La señora Elvira estaba llorando. Le ofrecí papel higiénico mientras intentaba calmarla.
—¿Qué pasó? —pregunté, porque ya me ardía la curiosidad.
Ella apretó los labios, como si decirlo doliera.
—León encontró a Mateo… en su cama… con Carmila Barreneche. Mientras tenían relaciones.
Mi quijada se desencajó.
La señora Elvira secó sus lágrimas con el dorso de la mano, tomó aire y, como quien destapa una olla a presión, me dijo en voz baja, casi en confidencia:
—Mira, mi niña… Esto no es nuevo. Esto viene de años atrás.
Me quedé quieta. Ella continuó:
—Mateo tenía apenas veinte cuando empezó todo. Carmila Barreneche se le pegó como garrapata fina. Lo envolvió, lo engatusó… ya sabes cómo son los de esa familia: poderosos, orgullosos y creyéndose dueños del mundo. Pero lo peor no fue eso… —Hizo una pausa, trágica—. Fue que León los encontró. En su propia cama. En su cuarto. A plena luz del día.
Sentí que la columna vertebral se me convertía en hielo.

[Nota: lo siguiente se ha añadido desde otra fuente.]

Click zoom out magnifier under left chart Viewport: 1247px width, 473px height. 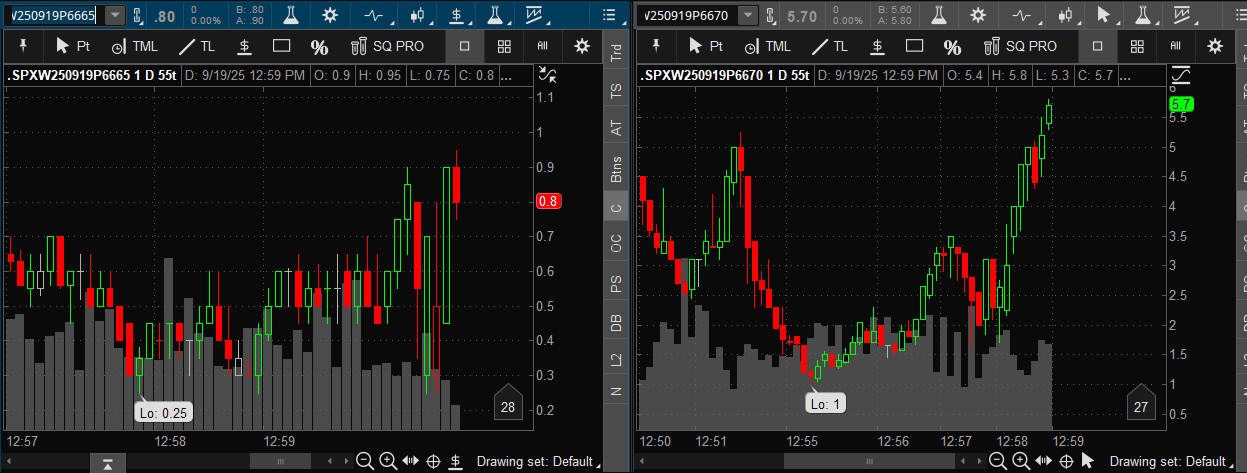click(365, 461)
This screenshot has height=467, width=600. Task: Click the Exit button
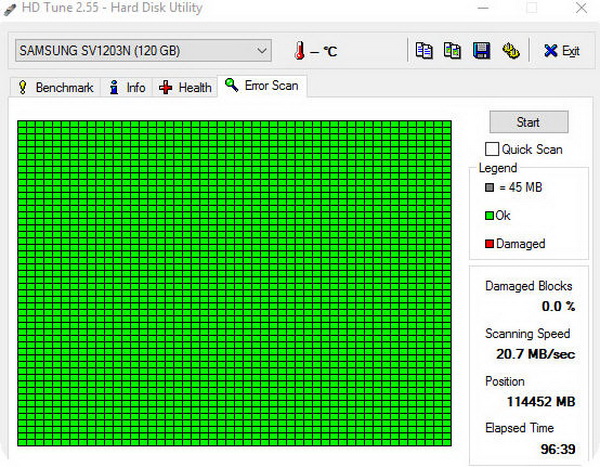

—Desde ese día —siguió la señora Elvira— Mateo y Carmila han mantenido esa relación escondida, tóxica, llena de secretos… y ahora, como si nada, ¡llegan comprometidos! Muy orondos, muy felices… ¡como si no hubieran destrozado a medio mundo en el proceso!
Ella negó con fuerza.
—Y tú viste cómo reaccionó León… ¿lo viste? Es que él no lo hace por celos, mi niña; León siempre ha sido muy seguro de si mismo. Lo hace por dignidad. Por respeto. Porque en esta casa, lo que se mancha… se limpia. Y lo que no sirve… se saca. Así de simple.
Me quedé muda.
La historia no era un chisme barato:
era una bomba de tiempo que había explotado ese mismo día en la sala de la casa de León.